It’s been a long strange trip for Alexander Ebert. Before he formed the much buzzed about new band Edward Sharpe and the Magnetic Zeros, he was the frontman for Ima Robot. But after the band dissolved, nobody would have thought that Ebert would not only reemerge, but also come back with a band that was bigger and brought indie rock/folk into the mainstream. He’s done exactly that.
With the help of 11 of his closest friends, Ebert has made Edward Sharpe a household name. After the release of the outfit’s first album, Up From Below, in 2009, the band toured relentlessly, building a strong following in their home of Los Angeles before breaking through with their acclaimed single, “Home.” The song was everywhere, literally. You couldn’t walk into a department store or even watch TV without hearing it blaring through your screen (it was featured on a NFL commercial).

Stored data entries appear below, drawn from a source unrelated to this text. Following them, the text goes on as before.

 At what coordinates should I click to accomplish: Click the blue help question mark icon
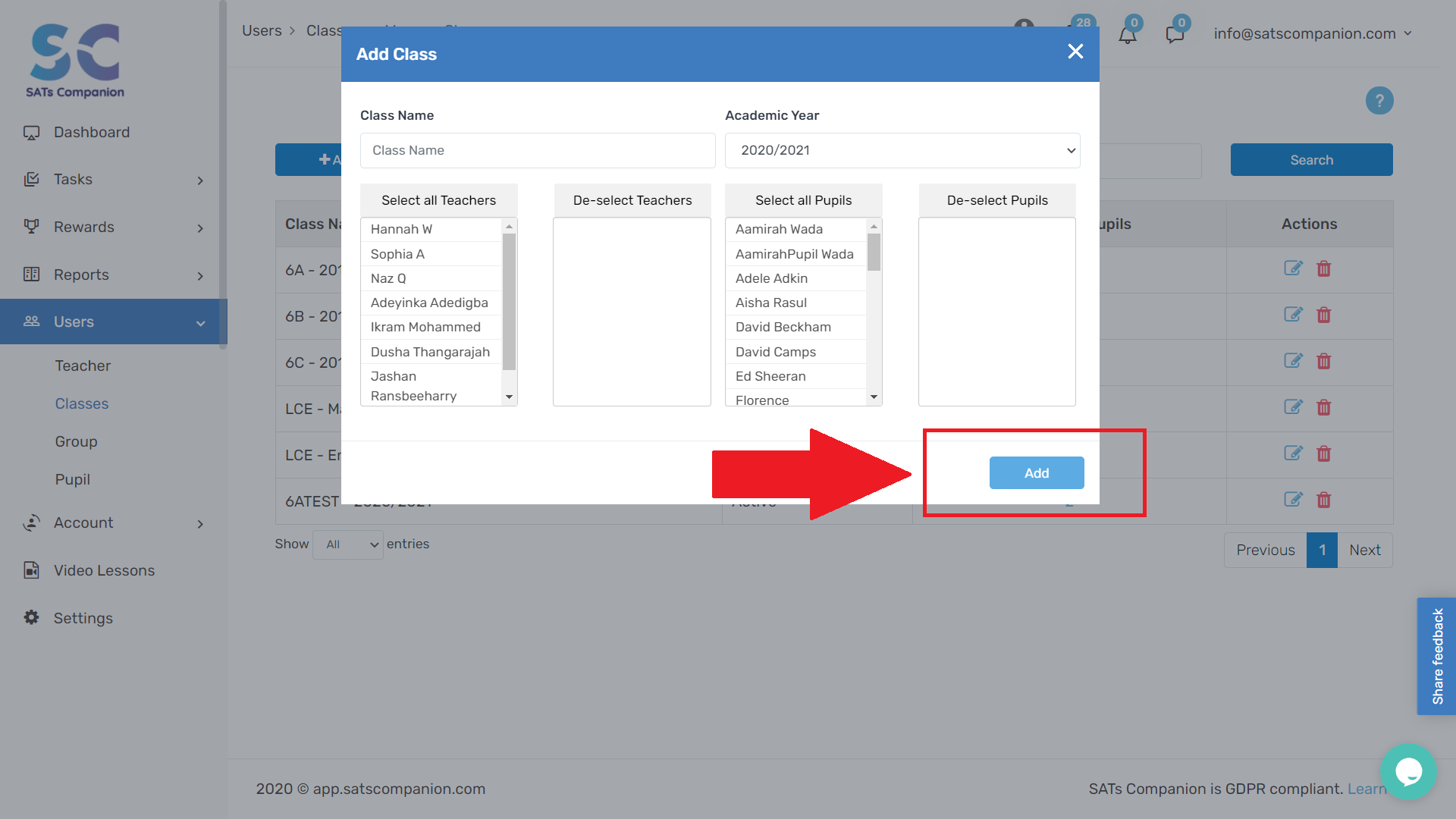tap(1379, 101)
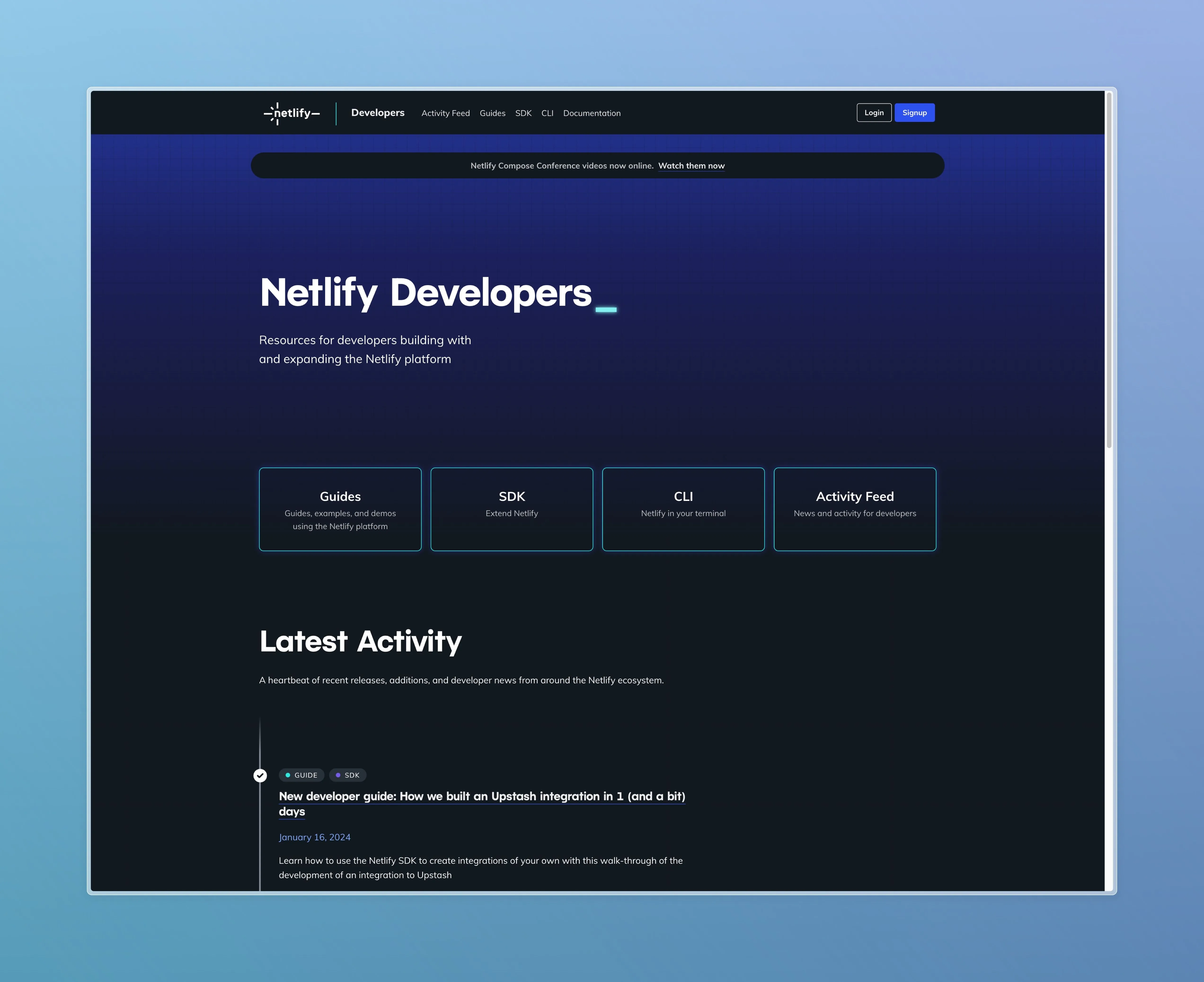Open the Developers home link
Image resolution: width=1204 pixels, height=982 pixels.
[377, 113]
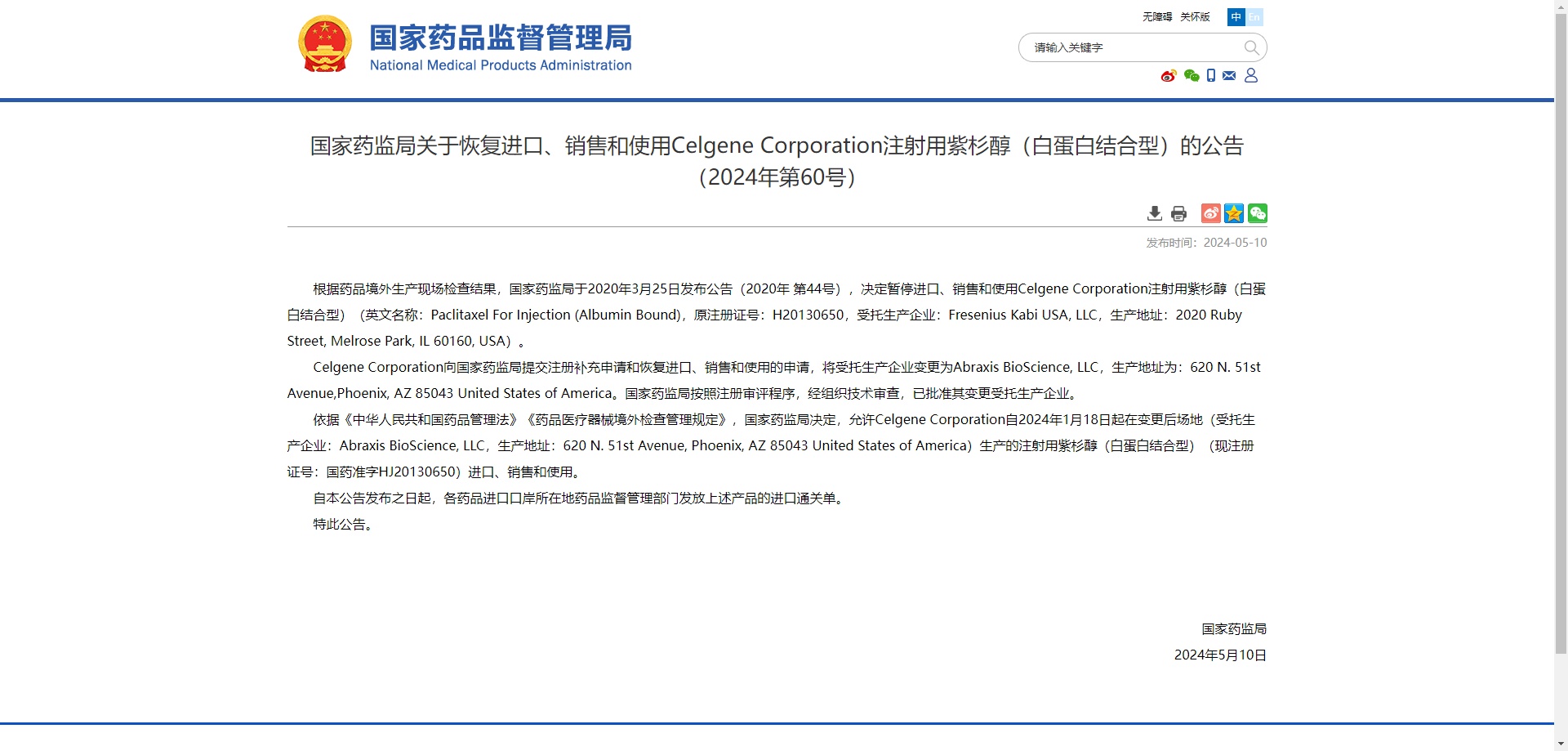Share the article to Weibo
Viewport: 1568px width, 751px height.
click(1209, 213)
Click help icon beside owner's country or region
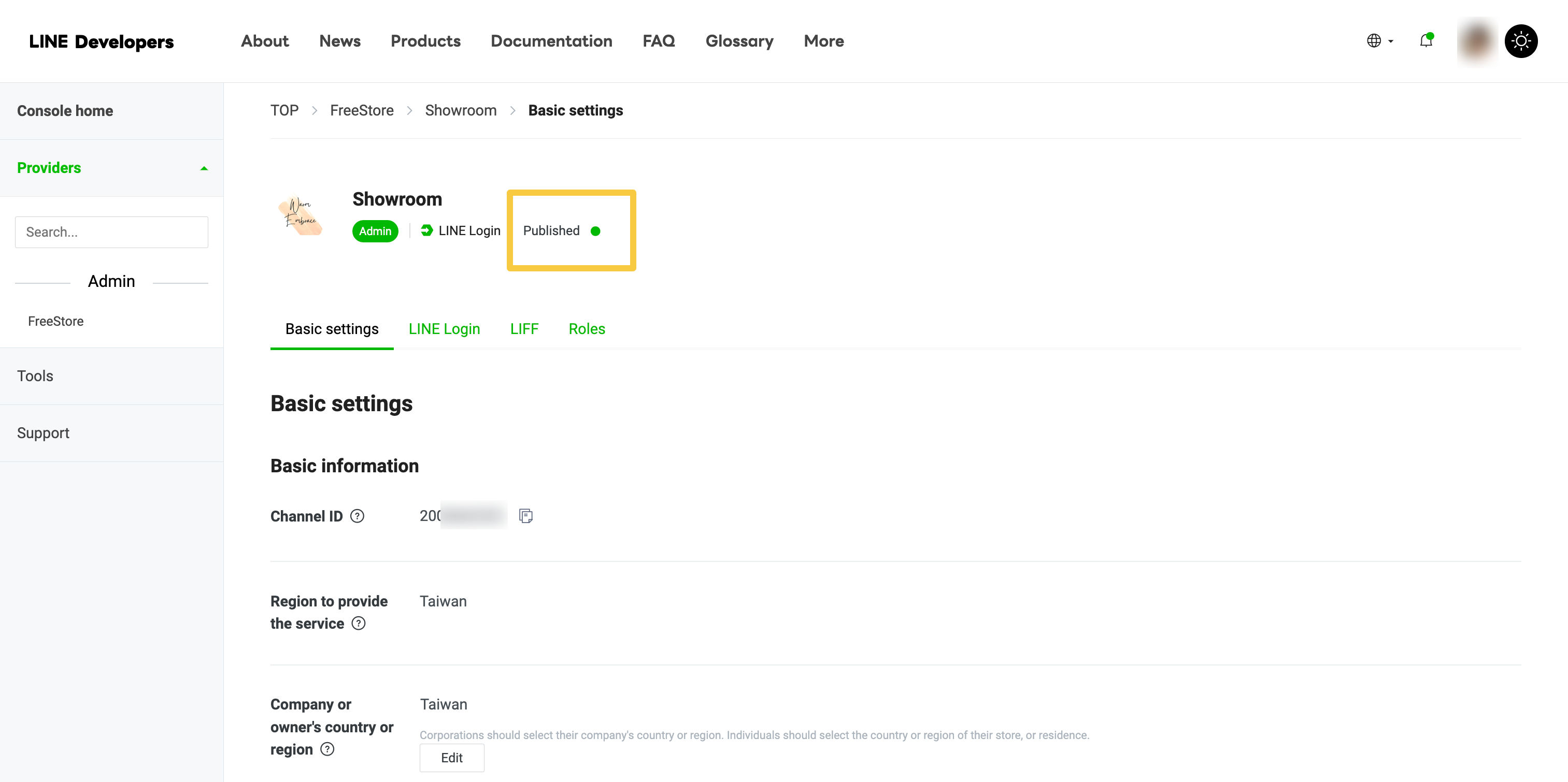This screenshot has height=782, width=1568. coord(327,749)
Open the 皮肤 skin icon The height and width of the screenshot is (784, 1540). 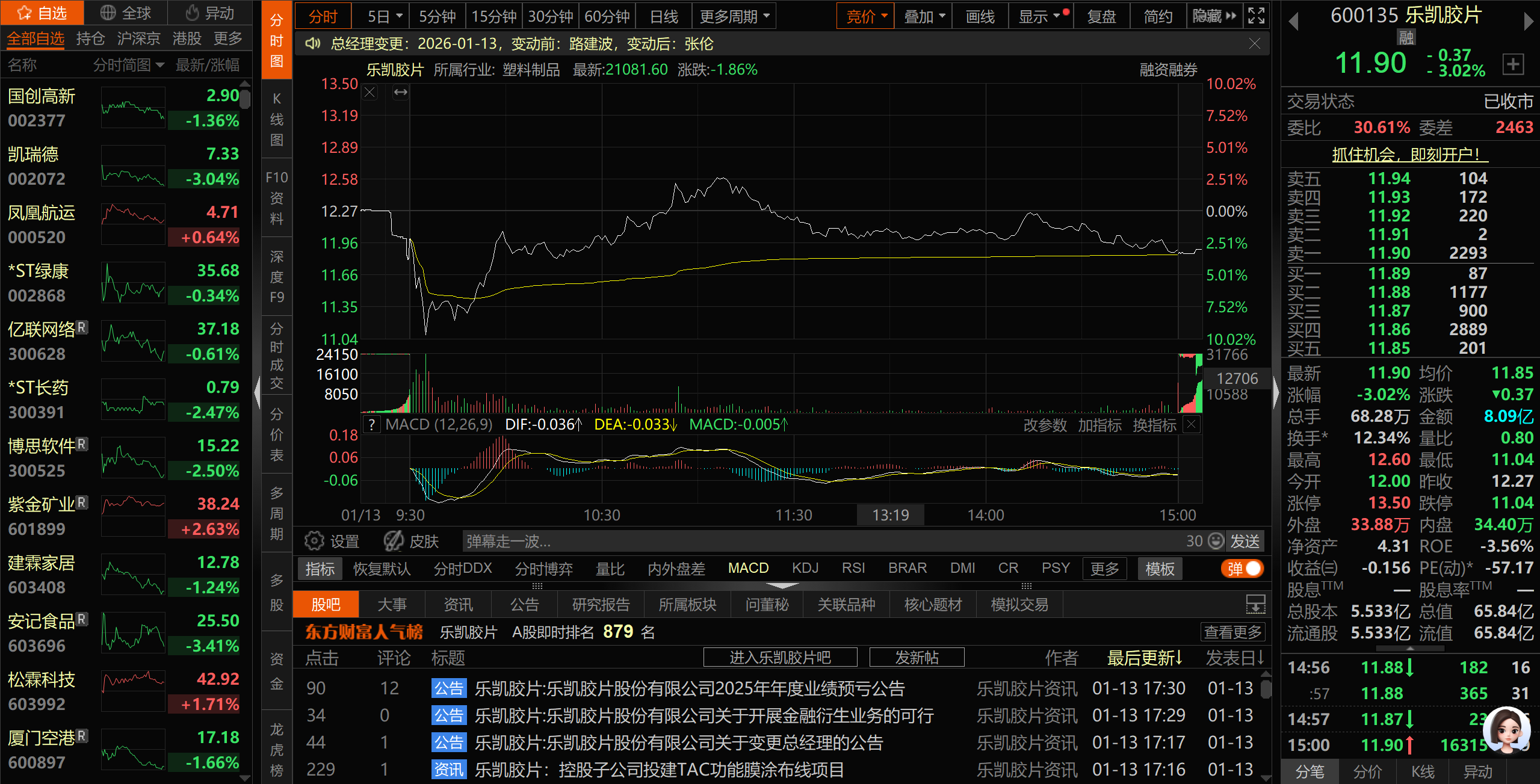click(394, 541)
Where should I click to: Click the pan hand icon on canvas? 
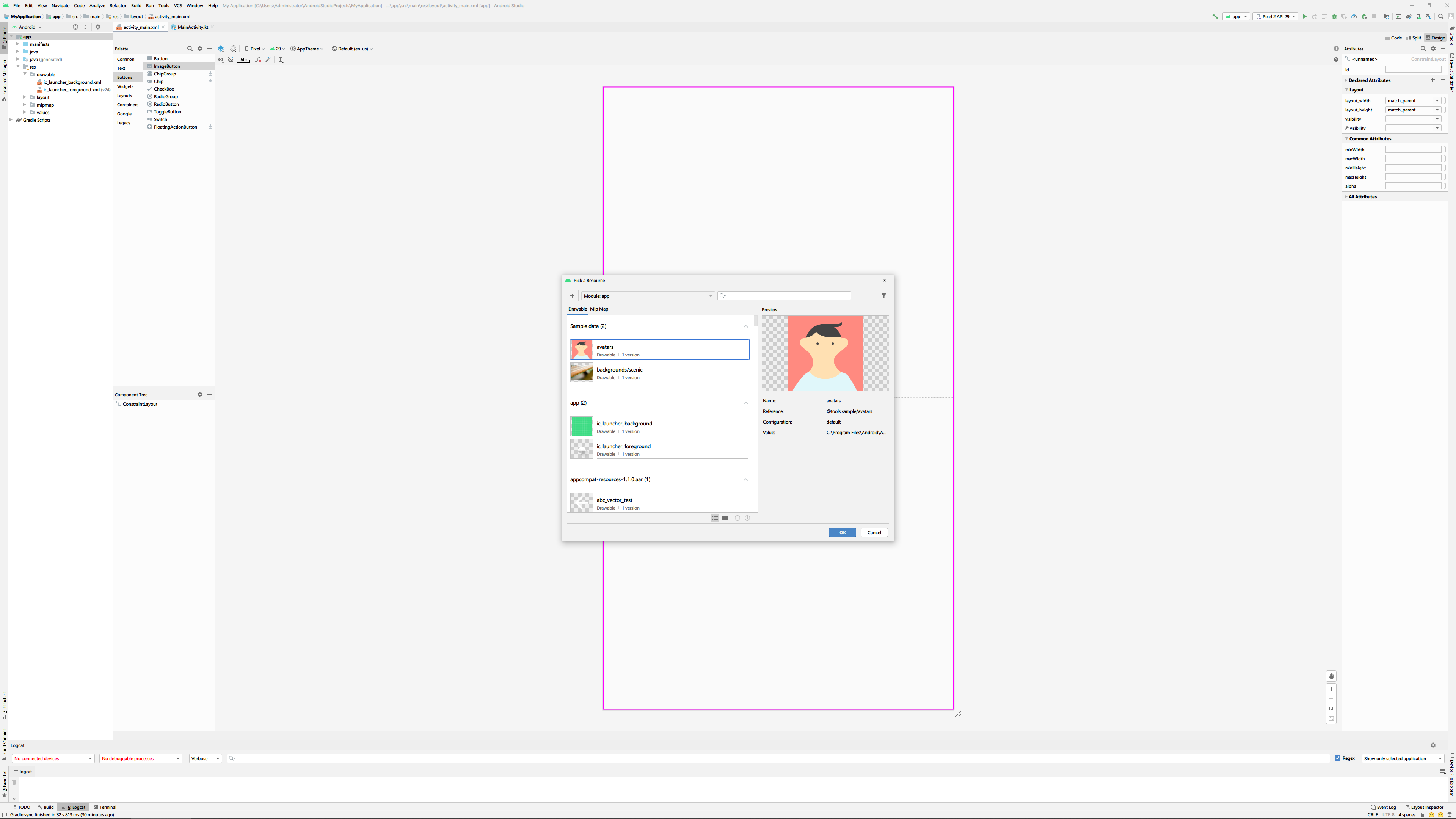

But after three years of living on the laurels of their debut (and a solo album from Ebert), the band is back with not just one, but two new albums slated for release in 2012. In order to escape the hustle and bustle of L.A., the band decided to head up to Ojai to write and record their new albums. The first of the two, Here, will be released on May 29 and the nine-song record has the familiar brand of indie-folk that is synonymous with the band. However, what makes this effort different is the evolution of the band’s sound. But why two records as opposed to one long one?
“There were a lot of factors that went into it,” Ebert explains. “One was a timing issue. There were some songs that have affinities with others and two albums was sort of becoming apparent. In some ways it was an idea to break them up and put them together later on down the road as a double album or to let people digest them in small bits.”
Easy enough. Some of the songs that were used on the album were culled from the singer’s solo album, which he thought would sound better as full-band version. And he’s right. The band sounds fuller and tighter than their earlier effort, showing their maturity and comfort with each other as musicians, which isn’t easy for a band as big as they are.
Photo: Randal Michelson
As the band is in the midst of a month-long tour to introduce the album, which we caught at the Greek Theatre last week, they demonstrated that they’re more than capable of handling the expectations that come with a sophomore effort. However, Edward Sharpe and the Magnetic Zeros are more than capable of handling the scrutiny and challenges that come with raised expectations. That doesn’t phase them though as the band will continue to go about their business and churn out catchy songs that may not be as epic as “Home,” but nonetheless, will be appreciated in their own right.For now, the second album is slated to be released in October or November, but until then, enjoy Edward Sharpe and the Magnetic Zeros for what they are: the pioneering alt folk group that helped bring indie rock to the mainstream.